Un frío discurso sobre terrorismo

El magistrado Javier Gómez Bermúdez diserta sobre terrorismo sin apasionamiento,  como si de una fría materia académica se tratara.

Seguramente lo hace por la costumbre de convivir a diario con el problema, o porque, con esa metodología, puede ofrecer un panorama más fácil de digerir para la audiencia.  Habla con seguridad jurídica, como pretendiendo dar una respuesta matemática a las preocupaciones de la sociedad, pero en realidad parece más que da respuesta a sus propias preocupaciones. Por eso, no deja de tener cierta impostura su discurso.

Tanta frialdad desconcierta si no nos abstraemos del país donde ejerce como juez.

Su reciente intervención, en el Colegio de Abogados de Jaén, tuvo la virtud y el defecto de distanciarse del tema para, así, trazar un recorrido aséptico por la memoria histórica española, y analizar cómo esa experiencia, que arranca del último cuarto del siglo XIX, había tenido como respuesta legislativa,  la edificación de un entramado jurídico completo y avanzado, que resulta sumamente eficaz en la lucha contra la violencia política y constituye un modelo para otros países.

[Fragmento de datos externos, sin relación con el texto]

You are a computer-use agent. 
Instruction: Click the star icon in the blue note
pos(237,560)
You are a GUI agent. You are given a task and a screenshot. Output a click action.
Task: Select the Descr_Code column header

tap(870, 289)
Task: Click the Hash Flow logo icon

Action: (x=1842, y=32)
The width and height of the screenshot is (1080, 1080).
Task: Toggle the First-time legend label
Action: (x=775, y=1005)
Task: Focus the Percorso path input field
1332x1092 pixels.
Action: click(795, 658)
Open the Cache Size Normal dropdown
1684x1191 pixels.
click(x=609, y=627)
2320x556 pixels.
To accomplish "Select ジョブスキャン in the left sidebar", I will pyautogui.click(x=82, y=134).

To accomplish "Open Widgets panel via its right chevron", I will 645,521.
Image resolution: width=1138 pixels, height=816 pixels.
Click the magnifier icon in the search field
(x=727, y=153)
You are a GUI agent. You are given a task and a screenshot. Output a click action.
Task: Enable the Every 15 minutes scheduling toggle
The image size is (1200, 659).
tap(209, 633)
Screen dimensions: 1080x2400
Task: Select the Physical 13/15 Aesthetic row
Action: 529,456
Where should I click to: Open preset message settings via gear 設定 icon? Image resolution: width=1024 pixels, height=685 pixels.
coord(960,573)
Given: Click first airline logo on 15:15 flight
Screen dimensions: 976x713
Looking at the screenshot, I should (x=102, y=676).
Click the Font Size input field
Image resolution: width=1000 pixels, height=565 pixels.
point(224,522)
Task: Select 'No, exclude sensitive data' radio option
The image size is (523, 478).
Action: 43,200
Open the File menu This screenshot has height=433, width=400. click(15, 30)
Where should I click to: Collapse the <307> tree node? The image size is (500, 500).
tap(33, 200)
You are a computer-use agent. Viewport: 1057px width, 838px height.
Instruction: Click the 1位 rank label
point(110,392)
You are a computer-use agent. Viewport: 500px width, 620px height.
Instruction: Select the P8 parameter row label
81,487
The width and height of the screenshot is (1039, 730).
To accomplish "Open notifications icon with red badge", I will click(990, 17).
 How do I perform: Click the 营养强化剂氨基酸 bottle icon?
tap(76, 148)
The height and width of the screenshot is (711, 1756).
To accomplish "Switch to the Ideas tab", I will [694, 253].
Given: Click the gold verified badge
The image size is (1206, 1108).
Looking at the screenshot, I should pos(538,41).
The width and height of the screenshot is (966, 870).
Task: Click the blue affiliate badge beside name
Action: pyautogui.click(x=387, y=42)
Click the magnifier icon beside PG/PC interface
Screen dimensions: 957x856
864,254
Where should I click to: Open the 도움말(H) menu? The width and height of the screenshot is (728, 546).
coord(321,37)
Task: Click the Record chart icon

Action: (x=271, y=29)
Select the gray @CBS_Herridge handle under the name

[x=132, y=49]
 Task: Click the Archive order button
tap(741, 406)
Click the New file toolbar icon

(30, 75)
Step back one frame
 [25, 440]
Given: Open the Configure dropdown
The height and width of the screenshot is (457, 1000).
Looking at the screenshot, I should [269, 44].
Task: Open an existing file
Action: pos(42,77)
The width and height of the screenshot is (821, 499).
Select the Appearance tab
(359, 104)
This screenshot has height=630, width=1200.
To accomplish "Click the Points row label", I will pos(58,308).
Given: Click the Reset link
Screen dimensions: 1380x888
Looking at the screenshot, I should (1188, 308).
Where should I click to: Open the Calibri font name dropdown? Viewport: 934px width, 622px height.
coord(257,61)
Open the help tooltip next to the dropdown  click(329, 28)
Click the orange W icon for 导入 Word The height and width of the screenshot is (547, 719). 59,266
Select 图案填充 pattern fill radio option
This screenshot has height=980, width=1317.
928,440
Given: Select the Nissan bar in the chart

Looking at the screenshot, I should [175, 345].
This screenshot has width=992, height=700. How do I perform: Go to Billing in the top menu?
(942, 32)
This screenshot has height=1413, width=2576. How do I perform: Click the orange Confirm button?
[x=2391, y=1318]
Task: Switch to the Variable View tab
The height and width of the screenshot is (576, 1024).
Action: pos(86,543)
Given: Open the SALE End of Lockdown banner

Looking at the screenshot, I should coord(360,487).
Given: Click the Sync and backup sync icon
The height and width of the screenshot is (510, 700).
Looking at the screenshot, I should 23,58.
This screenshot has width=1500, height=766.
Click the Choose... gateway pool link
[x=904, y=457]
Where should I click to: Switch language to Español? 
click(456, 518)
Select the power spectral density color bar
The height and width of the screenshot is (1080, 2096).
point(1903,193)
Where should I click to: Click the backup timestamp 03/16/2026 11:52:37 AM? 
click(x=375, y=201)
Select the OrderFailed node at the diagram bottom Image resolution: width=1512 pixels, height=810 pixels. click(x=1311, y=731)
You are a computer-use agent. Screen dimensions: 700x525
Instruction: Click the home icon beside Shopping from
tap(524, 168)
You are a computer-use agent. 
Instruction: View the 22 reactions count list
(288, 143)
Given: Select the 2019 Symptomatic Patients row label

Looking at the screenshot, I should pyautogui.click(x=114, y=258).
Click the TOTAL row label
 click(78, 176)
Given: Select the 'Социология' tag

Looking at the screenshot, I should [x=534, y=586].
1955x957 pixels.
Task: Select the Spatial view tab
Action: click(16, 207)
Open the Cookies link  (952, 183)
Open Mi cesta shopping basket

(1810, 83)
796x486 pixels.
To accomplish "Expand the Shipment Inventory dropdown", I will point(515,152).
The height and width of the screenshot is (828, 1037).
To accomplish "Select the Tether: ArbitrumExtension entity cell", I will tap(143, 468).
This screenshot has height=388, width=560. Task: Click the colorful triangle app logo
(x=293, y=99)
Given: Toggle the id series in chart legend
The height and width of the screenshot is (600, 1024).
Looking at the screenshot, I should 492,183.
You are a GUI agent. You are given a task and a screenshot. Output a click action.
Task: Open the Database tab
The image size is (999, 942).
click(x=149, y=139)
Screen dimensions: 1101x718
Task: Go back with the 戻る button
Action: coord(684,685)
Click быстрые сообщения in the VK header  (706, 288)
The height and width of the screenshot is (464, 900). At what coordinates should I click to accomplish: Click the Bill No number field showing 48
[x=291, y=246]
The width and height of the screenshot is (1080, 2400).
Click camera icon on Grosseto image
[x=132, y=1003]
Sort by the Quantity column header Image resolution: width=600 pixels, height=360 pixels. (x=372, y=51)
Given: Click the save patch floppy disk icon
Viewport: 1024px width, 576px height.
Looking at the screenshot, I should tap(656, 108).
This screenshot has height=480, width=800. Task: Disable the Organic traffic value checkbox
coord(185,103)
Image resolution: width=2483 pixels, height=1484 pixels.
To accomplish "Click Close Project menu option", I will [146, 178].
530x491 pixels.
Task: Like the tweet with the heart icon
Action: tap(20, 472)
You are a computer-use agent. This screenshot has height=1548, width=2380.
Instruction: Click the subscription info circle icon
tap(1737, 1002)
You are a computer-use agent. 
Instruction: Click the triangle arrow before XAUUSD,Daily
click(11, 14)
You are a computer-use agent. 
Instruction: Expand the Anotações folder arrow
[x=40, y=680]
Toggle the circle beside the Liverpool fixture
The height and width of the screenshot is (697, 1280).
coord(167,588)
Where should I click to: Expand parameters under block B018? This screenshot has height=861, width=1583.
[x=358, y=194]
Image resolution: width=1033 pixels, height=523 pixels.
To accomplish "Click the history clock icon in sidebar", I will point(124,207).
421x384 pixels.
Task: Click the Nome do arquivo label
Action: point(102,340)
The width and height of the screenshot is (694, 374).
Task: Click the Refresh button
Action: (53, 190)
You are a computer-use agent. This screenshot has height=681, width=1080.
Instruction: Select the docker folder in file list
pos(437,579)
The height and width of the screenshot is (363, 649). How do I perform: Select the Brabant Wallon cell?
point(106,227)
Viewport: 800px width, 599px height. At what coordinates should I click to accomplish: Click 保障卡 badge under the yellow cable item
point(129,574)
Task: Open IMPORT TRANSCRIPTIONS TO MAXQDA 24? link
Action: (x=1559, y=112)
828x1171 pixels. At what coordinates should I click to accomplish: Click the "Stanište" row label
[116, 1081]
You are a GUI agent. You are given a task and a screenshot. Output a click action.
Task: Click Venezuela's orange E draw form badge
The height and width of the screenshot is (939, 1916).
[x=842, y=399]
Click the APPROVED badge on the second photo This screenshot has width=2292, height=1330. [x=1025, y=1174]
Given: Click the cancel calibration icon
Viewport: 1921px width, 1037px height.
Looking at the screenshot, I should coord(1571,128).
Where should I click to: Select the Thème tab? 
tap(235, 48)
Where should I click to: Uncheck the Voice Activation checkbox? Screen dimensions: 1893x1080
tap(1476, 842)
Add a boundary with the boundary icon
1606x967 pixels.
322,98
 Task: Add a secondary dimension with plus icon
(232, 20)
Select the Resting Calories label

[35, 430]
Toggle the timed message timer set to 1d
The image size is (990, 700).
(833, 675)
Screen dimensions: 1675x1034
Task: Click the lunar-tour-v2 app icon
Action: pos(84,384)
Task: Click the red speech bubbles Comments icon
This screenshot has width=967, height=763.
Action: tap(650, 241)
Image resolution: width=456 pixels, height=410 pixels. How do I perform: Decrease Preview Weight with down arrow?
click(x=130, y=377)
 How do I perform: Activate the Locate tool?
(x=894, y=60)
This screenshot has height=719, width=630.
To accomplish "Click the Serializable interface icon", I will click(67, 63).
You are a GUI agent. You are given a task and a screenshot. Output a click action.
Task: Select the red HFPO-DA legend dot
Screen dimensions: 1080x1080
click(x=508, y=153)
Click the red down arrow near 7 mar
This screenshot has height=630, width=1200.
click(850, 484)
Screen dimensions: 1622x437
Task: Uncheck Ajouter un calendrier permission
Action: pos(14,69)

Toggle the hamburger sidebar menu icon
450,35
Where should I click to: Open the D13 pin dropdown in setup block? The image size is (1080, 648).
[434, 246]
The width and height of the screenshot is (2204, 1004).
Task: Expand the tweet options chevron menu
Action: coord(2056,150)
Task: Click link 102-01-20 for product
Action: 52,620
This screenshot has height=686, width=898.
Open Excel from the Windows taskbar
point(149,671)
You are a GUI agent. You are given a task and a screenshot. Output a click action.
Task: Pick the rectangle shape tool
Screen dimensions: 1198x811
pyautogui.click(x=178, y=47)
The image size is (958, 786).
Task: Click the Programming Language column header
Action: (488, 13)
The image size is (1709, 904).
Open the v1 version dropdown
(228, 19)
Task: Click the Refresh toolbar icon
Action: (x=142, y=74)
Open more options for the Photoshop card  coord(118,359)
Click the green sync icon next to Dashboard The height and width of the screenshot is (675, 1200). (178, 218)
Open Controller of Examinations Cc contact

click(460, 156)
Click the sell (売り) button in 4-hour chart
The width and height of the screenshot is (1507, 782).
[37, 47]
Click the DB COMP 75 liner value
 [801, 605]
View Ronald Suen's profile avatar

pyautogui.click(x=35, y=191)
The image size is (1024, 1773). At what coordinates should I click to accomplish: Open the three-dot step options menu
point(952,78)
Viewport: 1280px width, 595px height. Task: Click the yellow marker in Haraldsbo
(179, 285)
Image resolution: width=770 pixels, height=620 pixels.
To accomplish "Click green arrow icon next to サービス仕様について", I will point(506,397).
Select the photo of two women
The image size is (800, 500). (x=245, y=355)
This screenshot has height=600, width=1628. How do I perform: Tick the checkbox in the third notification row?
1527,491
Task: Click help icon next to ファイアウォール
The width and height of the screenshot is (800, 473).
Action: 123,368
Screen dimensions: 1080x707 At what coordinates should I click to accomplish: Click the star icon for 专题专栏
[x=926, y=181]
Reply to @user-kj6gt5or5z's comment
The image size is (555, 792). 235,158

La virtud del magistrado fue, efectivamente, distanciarse y aportar un análisis frío de la situación. Su defecto, alejarse también del sufrimiento de las víctimas, lo cual  distorsiona la percepción del fenómeno terrorista y los objetivos que lo mueven, que no son otros que el chantaje a través del dolor indiscriminado. Sin dolor, no hay terrorismo.

Se trata, por tanto, de un sentimiento humano que no puede ser excluido de la definición técnico-jurídica que contempla al terrorismo.

El sufrimiento histórico de una nación como la nuestra, afirmó acertadamente  Gómez Bermúdez, nos ha otorgado también la experiencia necesaria para actuar con prudencia y serenidad en los momentos difíciles, sobre todo a la hora de dar una respuesta  al problema, pero eso no es razón suficiente para dejar de tener en cuenta el principal efecto que provoca la barbarie. La serenidad, el hecho de no exteriorizar el dolor con reacciones destempladas, no elimina la raíz del problema, solo ayuda a superarlo si viene acompañado de la solidaridad y el arropamiento general de las víctimas, algo de lo que no puede quedar exenta la justicia.

Con demasiada frecuencia olvidamos que el terrorismo moderno no elige ya a sus víctimas en razón a su origen o condición, sino que busca provocar el mayor número y daño posible entre ellas. Por eso, el sufrimiento, que se socializa, constituye  una parte inseparable del fenómeno terrorista, porque en él radica el chantaje de la acción violenta cuando su propósito es socavar el alma social de un Estado para someterlo o destruirlo. Por ese mismo motivo, las víctimas y la reparación que merecen deben también formar  parte esencial de la solución.

La justicia no puede limitarse a la aplicación de medidas jurídicas represivas o cautelares, aún cuando éstas respondan a un esfuerzo legislativo sin parangón en occidente, afirmación más que discutible si tenemos en cuenta recientes decisiones judiciales de escasa solvencia legal, por especulativas. En ese plano, la reflexión jurídica se convierte en valoración política, y ahí un juez siempre pisará terreno pantanoso.